Divorce:Parents are the most important people in a child's life. When parents can no longer live together and choices must be made, children are deeply impacted. Their sense of security and safety are threatened, even in the "best" of divorces. Children often become angry, feel abandoned, and/or feel like the divorce was caused by something they did or did not do or say. Children who witness or overhear their parents' arguments have a more difficult time than those who do not. Self-esteem and self-confidence are often shattered for everyone in the immediate family, including children, when a divorce occurs. http://www.childrenanddivorce.com


Death Loss: The death of a parent or other close loved one brings overwhelming emotions. One six year old child described to me that losing his mother was like someone "sticking a hand in his chest and ripping his heart out". Children often hide their pain from a grieving parent to avoid adding additional burdens to the family.

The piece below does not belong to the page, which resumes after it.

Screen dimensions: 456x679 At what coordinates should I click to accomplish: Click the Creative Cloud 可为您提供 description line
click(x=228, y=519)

A grieving child needs a safe place to begin to work through the pain of loss and move toward healing. http://www.childgrief.org


Domestic Violence: Witnessing or being victimized by domestic violence, whether physical or verbal, is very disturbing to a child. A recent study published in the Journal of Pediatrics (146(3):309-310) found that children who had been exposed to violence suffered symptoms of post-traumatic stress disorder, bed wetting or nightmares and increased health problems. For more information on the effects of domestic violence, visit this link: http://www.acadv.org/children.html


Trauma and Abuse: Emotional and psychological scars from trauma and abuse can be long-lasting and severe. Eating disorders, drug abuse, anxiety and depression are a few of the possible outcomes for untreated trauma and abuse. Children are traumatized when they are abused physically, emotionally, sexually, and/or through neglect. Child abuse is defined as any act, or failure to act, that endangers a child's physical or emotional health and development. I am required by law to report any suspected or disclosed child abuse or neglect. Therapy can help a child develop healthy coping skills to address the scars of trauma and abuse.

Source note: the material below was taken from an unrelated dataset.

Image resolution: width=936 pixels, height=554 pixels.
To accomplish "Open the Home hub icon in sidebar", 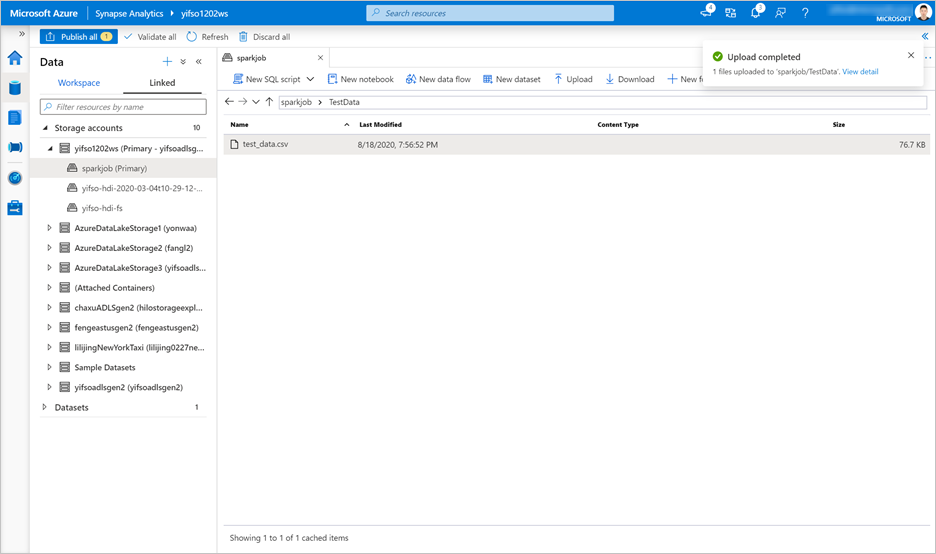I will pos(14,58).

Low Self-Esteem: Children develop low self-esteem from a number of causes, including all of those listed above. From early in life through adolescence, children have a tendency to blame themselves for whatever is amiss in their lives or their loved one's lives. Divorce, the death of a loved one, domestic violence, verbal abuse, abandonment and other forms of emotional abuse profoundly impact a child's feelings of self-worth. With therapeutic support, a child can begin to build a stronger sense of self and self-worth.


Behavior difficulties: Children act out intense feelings in ways that can be very upsetting to parents. Anger, rage, withdrawal, acting younger than their current age, bed wetting, lying, cheating and other surprising behaviors are a sign that your child is struggling with something. He or she may not have the words to express the source of their troubles. When your child is "acting out", it is time to turn your attention and efforts toward finding the root of the problem.